## Source material
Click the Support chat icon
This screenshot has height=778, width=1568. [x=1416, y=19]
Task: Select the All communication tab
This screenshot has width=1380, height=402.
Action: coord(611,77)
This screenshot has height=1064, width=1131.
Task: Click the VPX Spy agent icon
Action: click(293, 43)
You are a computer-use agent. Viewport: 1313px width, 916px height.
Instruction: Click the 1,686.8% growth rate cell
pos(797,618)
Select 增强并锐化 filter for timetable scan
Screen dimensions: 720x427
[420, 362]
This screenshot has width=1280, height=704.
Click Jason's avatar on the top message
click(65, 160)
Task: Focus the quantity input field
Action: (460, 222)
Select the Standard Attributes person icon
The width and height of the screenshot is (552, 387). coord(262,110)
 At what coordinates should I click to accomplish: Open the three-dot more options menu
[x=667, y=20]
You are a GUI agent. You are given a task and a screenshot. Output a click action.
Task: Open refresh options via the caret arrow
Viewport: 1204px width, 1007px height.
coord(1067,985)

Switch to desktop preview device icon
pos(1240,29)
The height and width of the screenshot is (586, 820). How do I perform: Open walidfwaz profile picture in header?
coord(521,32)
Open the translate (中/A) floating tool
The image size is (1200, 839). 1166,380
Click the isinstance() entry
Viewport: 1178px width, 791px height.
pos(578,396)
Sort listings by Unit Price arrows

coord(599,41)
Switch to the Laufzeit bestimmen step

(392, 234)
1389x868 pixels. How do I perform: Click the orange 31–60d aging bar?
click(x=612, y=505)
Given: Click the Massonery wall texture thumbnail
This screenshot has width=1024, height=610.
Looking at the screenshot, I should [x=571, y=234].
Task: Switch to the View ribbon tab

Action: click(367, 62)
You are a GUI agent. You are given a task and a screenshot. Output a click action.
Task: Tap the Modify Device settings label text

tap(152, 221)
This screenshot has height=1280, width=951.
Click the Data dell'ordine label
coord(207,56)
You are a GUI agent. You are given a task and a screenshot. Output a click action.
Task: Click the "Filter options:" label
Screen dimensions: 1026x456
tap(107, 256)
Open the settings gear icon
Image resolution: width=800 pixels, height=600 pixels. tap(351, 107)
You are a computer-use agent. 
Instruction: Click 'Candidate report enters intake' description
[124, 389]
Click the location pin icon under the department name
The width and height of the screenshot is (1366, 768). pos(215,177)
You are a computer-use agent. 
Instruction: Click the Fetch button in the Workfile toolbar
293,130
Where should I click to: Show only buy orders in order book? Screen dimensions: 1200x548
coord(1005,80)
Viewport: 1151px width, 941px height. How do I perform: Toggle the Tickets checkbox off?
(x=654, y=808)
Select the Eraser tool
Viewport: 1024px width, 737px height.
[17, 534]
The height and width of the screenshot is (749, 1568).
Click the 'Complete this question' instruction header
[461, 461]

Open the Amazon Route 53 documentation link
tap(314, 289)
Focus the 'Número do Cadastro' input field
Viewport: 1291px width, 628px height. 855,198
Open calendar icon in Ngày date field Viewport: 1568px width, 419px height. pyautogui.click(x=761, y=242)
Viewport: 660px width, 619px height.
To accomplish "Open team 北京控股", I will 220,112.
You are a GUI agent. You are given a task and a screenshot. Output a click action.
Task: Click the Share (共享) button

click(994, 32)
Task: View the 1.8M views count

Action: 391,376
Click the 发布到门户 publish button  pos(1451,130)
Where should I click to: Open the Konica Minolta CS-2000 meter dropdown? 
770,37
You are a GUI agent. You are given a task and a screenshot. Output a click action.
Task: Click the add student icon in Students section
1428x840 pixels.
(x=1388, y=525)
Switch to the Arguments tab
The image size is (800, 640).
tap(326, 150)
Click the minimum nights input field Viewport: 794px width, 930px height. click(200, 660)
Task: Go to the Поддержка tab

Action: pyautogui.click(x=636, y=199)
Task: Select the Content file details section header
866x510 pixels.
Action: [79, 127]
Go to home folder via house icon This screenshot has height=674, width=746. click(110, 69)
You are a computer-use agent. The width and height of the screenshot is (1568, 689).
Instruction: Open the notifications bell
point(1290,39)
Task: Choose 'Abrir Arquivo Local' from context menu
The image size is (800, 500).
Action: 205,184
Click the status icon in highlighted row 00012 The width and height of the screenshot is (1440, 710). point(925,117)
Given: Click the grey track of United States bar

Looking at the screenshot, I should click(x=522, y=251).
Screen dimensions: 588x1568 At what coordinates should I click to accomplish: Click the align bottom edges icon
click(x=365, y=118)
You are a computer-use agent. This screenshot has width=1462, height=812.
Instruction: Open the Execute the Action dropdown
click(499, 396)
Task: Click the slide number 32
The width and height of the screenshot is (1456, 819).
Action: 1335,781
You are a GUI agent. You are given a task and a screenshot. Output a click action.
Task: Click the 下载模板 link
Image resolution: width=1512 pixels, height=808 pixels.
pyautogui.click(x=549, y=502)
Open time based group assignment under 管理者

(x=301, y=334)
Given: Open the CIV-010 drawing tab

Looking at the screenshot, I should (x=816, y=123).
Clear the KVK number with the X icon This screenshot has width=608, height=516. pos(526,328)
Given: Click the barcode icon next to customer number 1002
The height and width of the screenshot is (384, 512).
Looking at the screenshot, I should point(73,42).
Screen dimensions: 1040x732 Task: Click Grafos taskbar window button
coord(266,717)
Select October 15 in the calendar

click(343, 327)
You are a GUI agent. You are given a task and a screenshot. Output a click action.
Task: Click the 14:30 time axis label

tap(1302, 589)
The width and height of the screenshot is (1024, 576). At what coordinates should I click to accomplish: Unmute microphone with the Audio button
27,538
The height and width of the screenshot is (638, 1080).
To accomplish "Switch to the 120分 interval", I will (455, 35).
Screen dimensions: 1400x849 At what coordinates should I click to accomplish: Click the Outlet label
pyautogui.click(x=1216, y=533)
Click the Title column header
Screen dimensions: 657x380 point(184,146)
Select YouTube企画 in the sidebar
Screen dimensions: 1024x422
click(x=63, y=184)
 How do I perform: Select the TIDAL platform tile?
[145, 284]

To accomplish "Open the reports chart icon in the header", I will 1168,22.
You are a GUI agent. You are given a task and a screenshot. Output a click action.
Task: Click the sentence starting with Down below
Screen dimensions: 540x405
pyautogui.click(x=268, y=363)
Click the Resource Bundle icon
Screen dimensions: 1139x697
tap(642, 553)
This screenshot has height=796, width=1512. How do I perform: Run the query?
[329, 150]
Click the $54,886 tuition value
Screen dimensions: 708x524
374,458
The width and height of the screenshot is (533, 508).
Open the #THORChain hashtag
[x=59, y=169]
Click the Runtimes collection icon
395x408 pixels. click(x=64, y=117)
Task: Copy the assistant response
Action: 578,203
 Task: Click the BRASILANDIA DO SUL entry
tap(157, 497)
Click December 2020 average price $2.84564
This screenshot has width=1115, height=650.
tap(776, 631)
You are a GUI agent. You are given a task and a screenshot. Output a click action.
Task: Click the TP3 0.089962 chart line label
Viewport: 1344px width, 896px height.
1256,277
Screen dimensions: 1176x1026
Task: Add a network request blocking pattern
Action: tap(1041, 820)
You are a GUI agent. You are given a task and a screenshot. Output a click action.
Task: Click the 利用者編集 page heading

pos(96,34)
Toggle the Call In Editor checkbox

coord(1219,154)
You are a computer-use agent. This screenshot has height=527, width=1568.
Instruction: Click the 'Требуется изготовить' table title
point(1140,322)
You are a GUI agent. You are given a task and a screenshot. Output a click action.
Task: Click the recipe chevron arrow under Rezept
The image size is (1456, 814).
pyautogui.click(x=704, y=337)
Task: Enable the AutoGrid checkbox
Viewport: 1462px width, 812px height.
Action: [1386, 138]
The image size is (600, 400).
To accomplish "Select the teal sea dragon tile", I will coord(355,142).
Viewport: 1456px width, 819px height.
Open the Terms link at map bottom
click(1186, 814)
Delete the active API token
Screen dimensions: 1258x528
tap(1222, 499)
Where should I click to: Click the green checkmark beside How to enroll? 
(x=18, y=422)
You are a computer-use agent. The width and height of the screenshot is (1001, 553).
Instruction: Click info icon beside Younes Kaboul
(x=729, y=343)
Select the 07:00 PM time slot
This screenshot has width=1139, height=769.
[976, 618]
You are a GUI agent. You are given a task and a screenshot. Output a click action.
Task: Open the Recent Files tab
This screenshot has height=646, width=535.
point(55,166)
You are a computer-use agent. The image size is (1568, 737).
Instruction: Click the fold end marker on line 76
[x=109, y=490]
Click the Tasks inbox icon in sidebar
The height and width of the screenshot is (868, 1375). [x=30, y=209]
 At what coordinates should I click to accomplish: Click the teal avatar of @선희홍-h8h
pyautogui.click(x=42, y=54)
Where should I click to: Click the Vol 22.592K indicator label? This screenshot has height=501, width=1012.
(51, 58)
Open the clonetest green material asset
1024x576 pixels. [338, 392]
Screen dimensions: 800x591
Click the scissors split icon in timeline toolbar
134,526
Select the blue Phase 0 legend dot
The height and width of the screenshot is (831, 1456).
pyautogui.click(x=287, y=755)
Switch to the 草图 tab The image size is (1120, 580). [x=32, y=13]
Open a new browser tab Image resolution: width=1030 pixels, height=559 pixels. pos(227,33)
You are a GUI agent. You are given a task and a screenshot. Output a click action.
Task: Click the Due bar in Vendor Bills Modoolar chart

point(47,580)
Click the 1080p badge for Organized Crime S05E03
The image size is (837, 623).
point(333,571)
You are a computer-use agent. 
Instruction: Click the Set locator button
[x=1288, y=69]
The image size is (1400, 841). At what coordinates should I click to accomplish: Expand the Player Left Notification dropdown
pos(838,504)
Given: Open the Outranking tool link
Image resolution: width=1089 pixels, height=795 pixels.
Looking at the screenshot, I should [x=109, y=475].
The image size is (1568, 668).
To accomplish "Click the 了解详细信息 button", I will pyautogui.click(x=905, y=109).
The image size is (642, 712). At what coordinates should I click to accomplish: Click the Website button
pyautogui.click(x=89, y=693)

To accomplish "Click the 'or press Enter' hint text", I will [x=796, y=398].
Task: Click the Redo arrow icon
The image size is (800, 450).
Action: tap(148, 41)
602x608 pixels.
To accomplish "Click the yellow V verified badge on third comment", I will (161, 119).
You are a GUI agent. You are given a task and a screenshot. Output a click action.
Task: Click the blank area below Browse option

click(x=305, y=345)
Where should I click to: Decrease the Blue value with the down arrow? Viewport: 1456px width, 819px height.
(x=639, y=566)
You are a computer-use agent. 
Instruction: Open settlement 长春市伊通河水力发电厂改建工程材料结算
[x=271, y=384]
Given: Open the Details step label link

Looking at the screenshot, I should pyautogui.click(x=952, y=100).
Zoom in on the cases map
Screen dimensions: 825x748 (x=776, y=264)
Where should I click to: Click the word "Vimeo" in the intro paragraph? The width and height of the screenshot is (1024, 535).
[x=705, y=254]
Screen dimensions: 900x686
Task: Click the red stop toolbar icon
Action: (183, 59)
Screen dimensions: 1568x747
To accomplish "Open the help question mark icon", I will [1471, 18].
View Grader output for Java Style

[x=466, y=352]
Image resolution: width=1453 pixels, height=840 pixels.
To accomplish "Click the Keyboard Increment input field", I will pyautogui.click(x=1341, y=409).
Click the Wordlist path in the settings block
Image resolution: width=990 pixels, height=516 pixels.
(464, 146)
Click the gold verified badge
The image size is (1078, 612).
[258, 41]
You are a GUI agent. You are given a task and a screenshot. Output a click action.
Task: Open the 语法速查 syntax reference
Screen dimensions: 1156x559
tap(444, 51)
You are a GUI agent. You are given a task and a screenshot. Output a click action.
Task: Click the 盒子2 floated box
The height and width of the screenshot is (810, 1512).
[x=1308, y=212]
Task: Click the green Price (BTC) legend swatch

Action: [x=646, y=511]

## Given request
Reproduce the records above word for word, from their first line through the line containing "Image resolution: width=800", with both of those lines included.

## Written answer
Click the Support chat icon
This screenshot has height=778, width=1568. [x=1416, y=19]
Task: Select the All communication tab
This screenshot has width=1380, height=402.
Action: coord(611,77)
This screenshot has height=1064, width=1131.
Task: Click the VPX Spy agent icon
Action: click(293, 43)
You are a computer-use agent. Viewport: 1313px width, 916px height.
Instruction: Click the 1,686.8% growth rate cell
pos(797,618)
Select 增强并锐化 filter for timetable scan
Screen dimensions: 720x427
[420, 362]
This screenshot has width=1280, height=704.
Click Jason's avatar on the top message
click(65, 160)
Task: Focus the quantity input field
Action: (460, 222)
Select the Standard Attributes person icon
The width and height of the screenshot is (552, 387). coord(262,110)
 At what coordinates should I click to accomplish: Open the three-dot more options menu
[x=667, y=20]
You are a GUI agent. You are given a task and a screenshot. Output a click action.
Task: Open refresh options via the caret arrow
Viewport: 1204px width, 1007px height.
coord(1067,985)

Switch to desktop preview device icon
pos(1240,29)
The height and width of the screenshot is (586, 820). How do I perform: Open walidfwaz profile picture in header?
coord(521,32)
Open the translate (中/A) floating tool
The image size is (1200, 839). 1166,380
Click the isinstance() entry
Viewport: 1178px width, 791px height.
pos(578,396)
Sort listings by Unit Price arrows

coord(599,41)
Switch to the Laufzeit bestimmen step

(392, 234)
1389x868 pixels. How do I perform: Click the orange 31–60d aging bar?
click(x=612, y=505)
Given: Click the Massonery wall texture thumbnail
This screenshot has width=1024, height=610.
Looking at the screenshot, I should [x=571, y=234].
Task: Switch to the View ribbon tab

Action: click(367, 62)
You are a GUI agent. You are given a task and a screenshot. Output a click action.
Task: Tap the Modify Device settings label text

tap(152, 221)
This screenshot has height=1280, width=951.
Click the Data dell'ordine label
coord(207,56)
You are a GUI agent. You are given a task and a screenshot. Output a click action.
Task: Click the "Filter options:" label
Screen dimensions: 1026x456
tap(107, 256)
Open the settings gear icon
Image resolution: width=800 pixels, height=600 pixels. tap(351, 107)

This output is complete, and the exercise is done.